___ Listed entries
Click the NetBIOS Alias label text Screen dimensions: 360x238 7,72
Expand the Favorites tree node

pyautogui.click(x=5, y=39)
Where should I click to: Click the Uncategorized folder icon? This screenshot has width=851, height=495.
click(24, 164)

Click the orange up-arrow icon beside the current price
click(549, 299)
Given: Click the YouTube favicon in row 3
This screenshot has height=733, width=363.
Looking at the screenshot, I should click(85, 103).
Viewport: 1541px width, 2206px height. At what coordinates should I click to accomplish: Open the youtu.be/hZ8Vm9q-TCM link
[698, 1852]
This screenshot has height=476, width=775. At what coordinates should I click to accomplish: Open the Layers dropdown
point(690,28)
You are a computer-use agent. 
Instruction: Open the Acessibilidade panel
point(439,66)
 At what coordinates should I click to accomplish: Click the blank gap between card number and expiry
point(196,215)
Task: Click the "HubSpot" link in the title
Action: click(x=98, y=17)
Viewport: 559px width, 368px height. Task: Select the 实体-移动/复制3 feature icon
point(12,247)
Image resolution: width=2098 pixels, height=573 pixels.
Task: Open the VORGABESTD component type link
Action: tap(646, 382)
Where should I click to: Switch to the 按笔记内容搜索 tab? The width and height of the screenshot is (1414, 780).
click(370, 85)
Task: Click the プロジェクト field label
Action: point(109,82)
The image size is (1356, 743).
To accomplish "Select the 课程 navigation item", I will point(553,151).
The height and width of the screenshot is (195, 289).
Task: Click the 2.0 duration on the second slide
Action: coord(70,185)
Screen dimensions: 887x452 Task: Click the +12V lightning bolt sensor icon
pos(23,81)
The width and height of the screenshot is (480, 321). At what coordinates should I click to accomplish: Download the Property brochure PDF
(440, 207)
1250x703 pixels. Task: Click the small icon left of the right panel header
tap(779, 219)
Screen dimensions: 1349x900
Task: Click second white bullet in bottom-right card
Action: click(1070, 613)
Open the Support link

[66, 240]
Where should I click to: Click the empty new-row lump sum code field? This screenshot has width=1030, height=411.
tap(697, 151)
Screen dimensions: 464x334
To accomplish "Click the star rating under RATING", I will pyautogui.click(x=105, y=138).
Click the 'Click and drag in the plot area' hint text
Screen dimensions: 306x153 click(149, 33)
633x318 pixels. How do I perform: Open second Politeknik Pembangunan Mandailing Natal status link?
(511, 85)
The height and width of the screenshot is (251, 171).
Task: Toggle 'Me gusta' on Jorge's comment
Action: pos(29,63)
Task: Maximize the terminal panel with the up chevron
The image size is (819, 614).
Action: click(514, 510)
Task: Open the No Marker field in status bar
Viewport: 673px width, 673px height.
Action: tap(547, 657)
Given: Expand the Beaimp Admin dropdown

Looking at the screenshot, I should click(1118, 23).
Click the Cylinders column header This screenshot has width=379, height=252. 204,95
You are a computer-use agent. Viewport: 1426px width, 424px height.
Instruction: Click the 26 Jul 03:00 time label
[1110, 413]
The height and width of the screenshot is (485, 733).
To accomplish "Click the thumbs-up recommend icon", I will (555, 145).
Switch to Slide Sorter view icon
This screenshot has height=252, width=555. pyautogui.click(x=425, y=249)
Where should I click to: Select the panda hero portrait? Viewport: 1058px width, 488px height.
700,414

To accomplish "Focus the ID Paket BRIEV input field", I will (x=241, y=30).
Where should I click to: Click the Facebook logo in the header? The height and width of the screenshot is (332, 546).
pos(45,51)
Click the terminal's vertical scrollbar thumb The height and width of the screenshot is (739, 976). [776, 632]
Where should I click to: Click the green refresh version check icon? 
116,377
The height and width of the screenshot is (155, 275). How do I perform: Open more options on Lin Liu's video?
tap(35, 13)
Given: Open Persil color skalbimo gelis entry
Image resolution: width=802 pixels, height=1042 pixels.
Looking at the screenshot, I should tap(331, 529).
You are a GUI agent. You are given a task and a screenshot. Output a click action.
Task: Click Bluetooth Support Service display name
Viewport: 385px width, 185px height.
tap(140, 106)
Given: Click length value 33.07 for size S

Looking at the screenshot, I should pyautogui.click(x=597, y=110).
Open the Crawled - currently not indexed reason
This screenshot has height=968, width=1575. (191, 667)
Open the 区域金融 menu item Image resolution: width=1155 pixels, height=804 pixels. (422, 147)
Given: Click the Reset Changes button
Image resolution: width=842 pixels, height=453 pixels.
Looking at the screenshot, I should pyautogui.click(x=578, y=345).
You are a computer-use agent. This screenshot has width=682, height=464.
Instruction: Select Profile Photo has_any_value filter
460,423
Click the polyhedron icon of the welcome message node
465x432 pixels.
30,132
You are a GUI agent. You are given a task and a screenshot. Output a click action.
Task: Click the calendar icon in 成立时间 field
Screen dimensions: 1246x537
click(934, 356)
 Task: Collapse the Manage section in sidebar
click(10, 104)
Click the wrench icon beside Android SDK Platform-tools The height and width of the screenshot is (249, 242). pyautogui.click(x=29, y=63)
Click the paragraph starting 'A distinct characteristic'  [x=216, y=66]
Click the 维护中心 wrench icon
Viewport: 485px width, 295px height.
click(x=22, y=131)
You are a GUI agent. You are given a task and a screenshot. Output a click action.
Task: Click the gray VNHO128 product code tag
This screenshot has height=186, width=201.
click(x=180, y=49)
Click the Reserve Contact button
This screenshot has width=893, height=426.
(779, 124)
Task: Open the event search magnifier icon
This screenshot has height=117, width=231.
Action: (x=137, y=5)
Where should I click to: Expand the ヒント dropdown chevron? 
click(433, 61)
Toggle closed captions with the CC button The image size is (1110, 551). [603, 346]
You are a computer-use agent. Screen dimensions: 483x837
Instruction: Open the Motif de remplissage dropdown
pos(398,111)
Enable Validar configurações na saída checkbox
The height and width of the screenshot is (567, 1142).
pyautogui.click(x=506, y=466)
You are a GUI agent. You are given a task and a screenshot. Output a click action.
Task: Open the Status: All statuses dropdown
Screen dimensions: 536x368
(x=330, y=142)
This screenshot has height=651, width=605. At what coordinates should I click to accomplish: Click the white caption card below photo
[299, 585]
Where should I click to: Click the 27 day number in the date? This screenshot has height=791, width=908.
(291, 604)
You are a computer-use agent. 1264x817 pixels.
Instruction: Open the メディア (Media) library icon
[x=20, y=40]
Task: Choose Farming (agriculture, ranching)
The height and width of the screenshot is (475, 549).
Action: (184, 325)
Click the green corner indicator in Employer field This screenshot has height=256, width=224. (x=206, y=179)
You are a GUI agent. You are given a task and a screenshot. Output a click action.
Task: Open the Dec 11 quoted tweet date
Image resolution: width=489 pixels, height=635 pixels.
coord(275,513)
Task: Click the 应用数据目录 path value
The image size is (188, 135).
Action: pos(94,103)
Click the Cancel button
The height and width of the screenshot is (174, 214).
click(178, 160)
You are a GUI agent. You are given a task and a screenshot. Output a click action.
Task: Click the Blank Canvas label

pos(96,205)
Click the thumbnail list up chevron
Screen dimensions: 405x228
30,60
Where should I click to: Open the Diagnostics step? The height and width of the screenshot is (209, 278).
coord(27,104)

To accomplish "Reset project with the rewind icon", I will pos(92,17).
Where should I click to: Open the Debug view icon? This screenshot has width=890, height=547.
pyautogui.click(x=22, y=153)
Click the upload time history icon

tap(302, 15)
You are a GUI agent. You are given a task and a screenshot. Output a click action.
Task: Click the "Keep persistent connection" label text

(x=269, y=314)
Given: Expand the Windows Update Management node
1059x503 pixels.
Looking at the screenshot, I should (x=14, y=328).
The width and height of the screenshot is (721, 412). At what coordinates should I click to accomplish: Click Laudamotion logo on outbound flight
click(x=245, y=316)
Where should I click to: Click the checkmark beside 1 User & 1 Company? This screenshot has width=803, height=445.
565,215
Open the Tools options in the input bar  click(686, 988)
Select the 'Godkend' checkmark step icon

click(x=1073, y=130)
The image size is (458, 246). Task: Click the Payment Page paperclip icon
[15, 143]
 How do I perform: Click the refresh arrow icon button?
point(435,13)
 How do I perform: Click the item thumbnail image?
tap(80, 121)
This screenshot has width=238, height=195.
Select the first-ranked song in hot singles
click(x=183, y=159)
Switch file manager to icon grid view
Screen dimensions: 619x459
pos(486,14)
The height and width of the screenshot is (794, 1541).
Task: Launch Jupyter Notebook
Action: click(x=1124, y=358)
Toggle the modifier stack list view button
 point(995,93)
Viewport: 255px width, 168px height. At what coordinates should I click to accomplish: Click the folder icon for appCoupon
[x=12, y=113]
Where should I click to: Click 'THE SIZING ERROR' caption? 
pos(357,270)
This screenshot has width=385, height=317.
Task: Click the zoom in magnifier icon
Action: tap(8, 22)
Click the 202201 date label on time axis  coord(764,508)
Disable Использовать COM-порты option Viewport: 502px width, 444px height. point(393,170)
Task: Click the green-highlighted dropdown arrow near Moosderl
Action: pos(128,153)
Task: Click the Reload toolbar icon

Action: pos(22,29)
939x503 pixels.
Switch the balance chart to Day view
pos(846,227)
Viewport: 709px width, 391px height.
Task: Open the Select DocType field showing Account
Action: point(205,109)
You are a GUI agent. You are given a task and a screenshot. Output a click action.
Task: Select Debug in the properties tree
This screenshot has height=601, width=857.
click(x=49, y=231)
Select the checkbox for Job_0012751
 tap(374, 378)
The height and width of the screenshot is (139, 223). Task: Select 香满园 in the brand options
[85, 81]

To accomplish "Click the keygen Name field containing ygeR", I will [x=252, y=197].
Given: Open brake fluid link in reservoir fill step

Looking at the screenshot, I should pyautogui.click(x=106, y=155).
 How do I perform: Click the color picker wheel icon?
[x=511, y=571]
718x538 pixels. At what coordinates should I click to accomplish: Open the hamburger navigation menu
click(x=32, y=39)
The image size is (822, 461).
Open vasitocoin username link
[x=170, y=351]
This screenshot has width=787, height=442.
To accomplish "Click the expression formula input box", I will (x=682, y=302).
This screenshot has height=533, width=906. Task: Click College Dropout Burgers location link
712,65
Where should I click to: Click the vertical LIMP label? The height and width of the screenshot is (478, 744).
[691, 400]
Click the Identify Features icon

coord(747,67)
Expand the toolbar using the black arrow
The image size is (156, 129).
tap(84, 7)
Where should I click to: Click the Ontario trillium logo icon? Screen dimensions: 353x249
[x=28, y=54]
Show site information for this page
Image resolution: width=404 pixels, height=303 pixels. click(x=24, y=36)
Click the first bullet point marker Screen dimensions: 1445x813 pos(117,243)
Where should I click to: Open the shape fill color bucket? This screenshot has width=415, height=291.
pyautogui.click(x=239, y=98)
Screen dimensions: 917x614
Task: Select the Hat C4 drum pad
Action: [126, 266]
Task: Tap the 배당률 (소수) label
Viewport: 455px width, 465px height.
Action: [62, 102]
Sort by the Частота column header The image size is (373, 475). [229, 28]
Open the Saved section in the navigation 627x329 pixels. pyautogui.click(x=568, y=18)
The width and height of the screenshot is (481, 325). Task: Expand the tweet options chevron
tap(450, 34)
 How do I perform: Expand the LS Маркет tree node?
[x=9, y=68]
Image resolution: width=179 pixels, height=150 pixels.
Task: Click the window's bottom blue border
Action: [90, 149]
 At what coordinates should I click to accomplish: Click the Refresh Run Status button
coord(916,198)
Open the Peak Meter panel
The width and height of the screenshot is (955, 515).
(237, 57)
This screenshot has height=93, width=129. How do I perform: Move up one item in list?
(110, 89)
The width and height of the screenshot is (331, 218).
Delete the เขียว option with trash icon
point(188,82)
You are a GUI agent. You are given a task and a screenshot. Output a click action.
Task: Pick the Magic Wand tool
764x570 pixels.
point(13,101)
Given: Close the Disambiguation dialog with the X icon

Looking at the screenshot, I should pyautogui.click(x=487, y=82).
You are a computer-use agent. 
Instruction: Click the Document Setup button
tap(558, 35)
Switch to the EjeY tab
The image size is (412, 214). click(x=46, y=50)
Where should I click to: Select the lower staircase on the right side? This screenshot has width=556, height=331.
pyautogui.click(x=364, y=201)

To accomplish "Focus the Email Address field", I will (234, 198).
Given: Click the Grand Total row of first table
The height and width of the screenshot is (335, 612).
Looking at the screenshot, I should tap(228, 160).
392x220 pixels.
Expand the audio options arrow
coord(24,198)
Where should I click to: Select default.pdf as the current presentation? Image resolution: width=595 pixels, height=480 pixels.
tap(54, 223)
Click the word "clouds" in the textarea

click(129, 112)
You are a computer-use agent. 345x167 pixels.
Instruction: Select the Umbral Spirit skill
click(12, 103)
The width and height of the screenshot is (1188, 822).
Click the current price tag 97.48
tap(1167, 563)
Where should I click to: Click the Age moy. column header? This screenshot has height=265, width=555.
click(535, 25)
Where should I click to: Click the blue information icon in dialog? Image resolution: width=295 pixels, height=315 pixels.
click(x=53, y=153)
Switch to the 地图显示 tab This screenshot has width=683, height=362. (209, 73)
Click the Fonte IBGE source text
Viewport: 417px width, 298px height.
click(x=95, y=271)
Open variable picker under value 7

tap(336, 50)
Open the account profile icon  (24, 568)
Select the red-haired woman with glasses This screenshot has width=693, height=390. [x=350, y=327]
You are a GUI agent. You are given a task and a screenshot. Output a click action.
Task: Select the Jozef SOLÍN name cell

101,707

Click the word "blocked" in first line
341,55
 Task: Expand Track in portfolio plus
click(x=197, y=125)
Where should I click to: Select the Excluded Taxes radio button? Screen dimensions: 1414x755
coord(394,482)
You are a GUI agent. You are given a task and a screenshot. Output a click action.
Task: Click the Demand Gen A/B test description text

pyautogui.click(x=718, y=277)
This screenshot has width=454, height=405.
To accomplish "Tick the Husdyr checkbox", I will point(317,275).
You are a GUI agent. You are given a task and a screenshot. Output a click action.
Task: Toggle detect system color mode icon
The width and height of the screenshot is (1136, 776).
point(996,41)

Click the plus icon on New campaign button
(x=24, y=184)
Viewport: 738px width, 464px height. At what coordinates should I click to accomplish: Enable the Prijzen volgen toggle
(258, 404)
______
• [Work request]: Pull together all lines from the data that mention the word "computer".

• [Answer to the exercise]:
You are a computer-use agent. 
You are a computer-use agent. Viewport: 1426px width, 424px height.
You are a computer-use agent. This screenshot has width=682, height=464.
You are a computer-use agent. Screen dimensions: 483x837
You are a computer-use agent. 1264x817 pixels.
You are a computer-use agent. 
You are a computer-use agent. 345x167 pixels.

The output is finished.